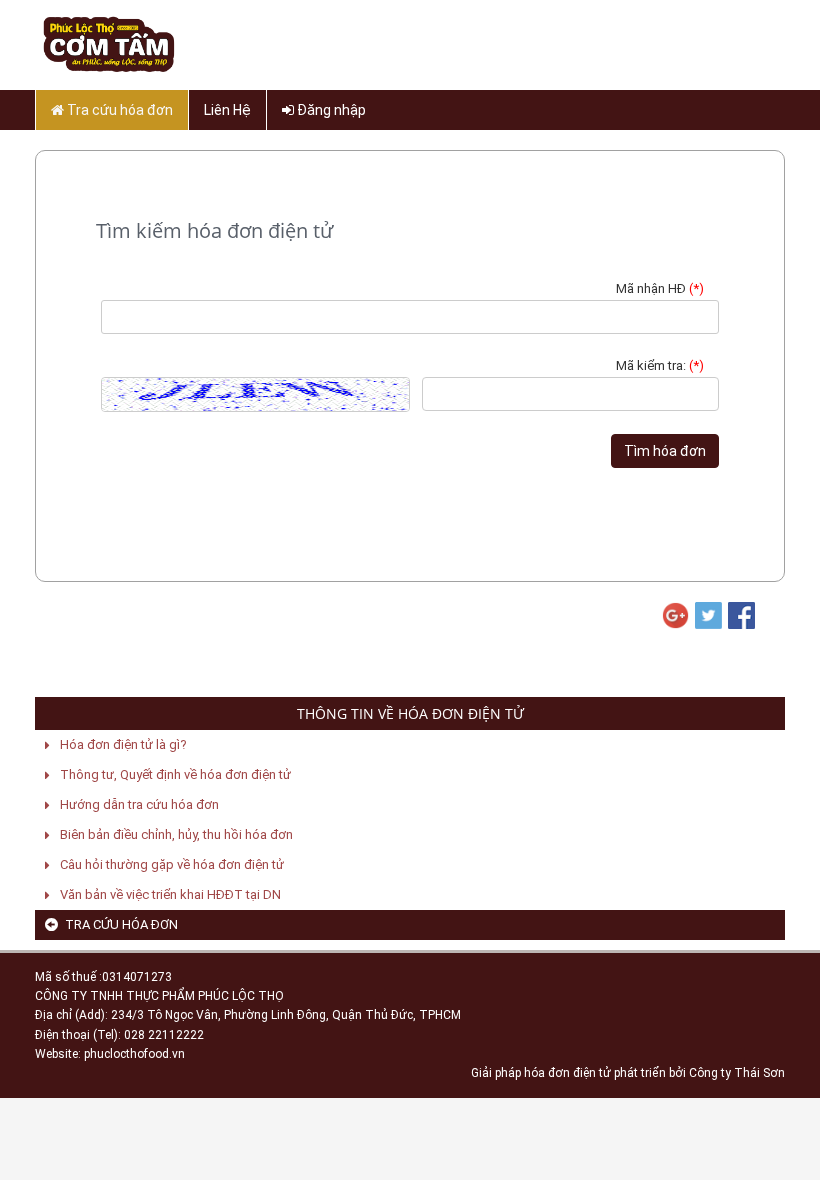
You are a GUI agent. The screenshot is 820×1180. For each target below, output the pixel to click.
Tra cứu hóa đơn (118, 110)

* * *

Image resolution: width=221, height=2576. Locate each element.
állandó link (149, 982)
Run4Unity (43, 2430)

EXERCISE DIRECTIONS.
Go through the listing, and whenever a line contains the string "each", copy that line.

SOLUTION BELOW.
You are a GUI agent. The screenshot is 820×1180. For each target below, output the pixel to click.
Image resolution: width=221, height=2576. Locate each element.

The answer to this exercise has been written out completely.